— start of Dataset —
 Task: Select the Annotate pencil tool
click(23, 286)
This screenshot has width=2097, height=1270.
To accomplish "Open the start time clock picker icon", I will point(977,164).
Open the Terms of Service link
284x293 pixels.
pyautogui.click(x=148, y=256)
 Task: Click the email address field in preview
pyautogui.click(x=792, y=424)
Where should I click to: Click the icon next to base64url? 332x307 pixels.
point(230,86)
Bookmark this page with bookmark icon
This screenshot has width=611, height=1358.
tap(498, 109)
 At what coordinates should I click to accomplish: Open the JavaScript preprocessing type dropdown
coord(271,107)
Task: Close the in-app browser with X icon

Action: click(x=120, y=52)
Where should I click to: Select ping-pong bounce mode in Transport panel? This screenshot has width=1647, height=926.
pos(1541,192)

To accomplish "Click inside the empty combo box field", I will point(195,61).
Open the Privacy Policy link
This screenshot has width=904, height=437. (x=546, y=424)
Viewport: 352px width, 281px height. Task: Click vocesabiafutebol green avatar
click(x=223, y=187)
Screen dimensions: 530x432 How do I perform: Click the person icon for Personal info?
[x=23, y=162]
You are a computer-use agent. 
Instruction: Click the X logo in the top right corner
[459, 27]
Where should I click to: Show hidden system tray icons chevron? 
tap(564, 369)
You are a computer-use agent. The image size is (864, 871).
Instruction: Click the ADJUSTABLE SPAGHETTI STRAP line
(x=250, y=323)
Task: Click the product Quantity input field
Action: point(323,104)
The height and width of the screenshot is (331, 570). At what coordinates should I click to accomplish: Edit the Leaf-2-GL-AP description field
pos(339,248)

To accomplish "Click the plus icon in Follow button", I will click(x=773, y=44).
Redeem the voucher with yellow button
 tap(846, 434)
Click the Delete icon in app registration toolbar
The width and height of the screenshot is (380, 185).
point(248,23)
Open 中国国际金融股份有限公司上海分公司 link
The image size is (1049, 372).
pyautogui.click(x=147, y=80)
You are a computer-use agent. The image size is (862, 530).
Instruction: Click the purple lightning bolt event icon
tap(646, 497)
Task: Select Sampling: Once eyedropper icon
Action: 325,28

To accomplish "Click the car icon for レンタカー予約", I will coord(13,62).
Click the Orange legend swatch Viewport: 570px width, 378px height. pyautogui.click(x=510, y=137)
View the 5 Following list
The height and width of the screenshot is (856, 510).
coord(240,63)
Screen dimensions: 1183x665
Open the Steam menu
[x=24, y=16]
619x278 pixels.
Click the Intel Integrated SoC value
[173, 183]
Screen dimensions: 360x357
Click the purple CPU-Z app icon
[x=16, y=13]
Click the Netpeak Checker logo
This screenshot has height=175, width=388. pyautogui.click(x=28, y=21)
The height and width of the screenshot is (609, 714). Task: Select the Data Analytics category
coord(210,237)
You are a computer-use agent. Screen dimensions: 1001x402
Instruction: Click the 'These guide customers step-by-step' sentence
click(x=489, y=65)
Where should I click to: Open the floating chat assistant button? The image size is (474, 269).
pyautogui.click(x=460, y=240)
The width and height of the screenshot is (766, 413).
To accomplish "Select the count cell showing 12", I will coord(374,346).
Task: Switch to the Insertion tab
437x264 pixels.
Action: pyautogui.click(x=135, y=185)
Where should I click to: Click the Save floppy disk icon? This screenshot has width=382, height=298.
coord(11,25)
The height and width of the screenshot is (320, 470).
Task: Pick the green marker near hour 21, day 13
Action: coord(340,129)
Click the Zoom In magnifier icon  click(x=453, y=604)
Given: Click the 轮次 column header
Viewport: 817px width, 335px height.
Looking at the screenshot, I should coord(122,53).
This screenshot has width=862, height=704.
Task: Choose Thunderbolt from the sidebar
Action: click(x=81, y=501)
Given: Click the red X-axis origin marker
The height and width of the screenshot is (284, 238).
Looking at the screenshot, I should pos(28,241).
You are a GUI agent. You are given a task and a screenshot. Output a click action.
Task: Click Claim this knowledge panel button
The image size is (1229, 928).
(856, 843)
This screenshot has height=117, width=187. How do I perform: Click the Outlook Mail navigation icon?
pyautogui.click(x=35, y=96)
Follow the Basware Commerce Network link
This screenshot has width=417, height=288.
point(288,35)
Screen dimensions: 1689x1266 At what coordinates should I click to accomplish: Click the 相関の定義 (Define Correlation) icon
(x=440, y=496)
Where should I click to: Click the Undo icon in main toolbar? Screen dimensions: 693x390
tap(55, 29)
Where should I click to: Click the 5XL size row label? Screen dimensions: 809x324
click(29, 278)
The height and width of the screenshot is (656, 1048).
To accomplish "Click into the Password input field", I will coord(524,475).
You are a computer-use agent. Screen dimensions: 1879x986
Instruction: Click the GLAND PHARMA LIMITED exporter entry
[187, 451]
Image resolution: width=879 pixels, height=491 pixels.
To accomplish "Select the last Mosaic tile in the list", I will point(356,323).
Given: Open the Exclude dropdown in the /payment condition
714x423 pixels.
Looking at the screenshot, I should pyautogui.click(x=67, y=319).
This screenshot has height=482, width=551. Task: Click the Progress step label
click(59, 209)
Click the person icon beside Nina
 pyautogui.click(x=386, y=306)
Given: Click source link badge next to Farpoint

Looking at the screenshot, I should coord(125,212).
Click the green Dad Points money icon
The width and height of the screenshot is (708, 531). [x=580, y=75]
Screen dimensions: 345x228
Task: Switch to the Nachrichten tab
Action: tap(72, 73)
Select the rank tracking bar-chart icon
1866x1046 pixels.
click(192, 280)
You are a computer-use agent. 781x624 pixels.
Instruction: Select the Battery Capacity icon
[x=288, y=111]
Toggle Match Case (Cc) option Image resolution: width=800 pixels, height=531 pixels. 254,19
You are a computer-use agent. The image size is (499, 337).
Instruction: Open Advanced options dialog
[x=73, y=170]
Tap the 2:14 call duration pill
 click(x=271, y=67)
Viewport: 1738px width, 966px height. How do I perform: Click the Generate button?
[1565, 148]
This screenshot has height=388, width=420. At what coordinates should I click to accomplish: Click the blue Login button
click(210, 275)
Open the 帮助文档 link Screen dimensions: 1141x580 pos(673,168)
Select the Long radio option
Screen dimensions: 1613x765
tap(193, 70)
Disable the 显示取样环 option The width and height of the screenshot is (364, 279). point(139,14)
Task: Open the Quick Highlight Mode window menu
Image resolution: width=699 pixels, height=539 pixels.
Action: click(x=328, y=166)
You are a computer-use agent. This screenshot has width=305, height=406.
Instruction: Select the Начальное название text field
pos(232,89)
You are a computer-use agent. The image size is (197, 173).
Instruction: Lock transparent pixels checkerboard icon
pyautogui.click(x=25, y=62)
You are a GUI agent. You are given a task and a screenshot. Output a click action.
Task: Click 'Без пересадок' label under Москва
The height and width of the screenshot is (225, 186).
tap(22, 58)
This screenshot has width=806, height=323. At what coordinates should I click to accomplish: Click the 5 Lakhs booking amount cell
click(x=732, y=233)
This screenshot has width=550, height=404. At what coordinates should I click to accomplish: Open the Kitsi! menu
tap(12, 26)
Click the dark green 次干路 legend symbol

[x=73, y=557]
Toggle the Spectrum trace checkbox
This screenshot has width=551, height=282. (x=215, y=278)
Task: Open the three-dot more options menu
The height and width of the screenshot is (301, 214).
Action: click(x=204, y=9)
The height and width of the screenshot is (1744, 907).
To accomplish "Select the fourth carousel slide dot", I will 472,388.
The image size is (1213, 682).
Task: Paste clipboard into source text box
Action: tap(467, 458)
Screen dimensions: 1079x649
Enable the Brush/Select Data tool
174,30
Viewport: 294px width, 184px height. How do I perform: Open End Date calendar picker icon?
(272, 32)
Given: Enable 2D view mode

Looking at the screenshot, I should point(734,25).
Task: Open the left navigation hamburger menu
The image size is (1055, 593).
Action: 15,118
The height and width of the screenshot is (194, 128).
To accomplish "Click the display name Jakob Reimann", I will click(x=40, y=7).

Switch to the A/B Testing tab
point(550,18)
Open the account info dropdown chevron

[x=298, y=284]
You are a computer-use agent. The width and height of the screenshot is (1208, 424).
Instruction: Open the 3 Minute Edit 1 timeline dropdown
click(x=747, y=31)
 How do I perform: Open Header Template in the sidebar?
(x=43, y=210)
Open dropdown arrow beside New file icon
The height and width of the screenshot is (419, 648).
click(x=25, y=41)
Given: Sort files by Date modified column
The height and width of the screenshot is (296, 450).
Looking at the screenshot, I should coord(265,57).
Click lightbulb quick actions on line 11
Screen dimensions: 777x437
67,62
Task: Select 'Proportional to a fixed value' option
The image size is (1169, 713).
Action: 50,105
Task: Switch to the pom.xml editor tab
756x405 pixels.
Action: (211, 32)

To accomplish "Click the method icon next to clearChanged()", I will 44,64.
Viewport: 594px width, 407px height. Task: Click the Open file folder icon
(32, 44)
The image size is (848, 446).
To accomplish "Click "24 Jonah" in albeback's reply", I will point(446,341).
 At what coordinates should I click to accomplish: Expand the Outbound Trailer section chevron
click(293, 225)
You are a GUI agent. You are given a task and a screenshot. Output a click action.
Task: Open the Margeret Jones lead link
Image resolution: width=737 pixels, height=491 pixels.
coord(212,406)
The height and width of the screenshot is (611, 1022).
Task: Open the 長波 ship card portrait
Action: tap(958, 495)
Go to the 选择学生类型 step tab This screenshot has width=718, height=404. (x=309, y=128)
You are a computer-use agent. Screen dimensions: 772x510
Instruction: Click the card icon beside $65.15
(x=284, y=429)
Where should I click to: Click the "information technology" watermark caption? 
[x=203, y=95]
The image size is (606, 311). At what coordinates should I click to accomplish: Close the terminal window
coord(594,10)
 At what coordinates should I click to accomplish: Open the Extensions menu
— end of Dataset —
Goal: Copy the listing from the line containing "Switch to the A/B Testing tab" down through the line containing "click(x=747, y=31)", substituting "sequence" for "timeline" and leaving everything else unchanged.

Final result:
Switch to the A/B Testing tab
point(550,18)
Open the account info dropdown chevron

[x=298, y=284]
You are a computer-use agent. The width and height of the screenshot is (1208, 424).
Instruction: Open the 3 Minute Edit 1 sequence dropdown
click(x=747, y=31)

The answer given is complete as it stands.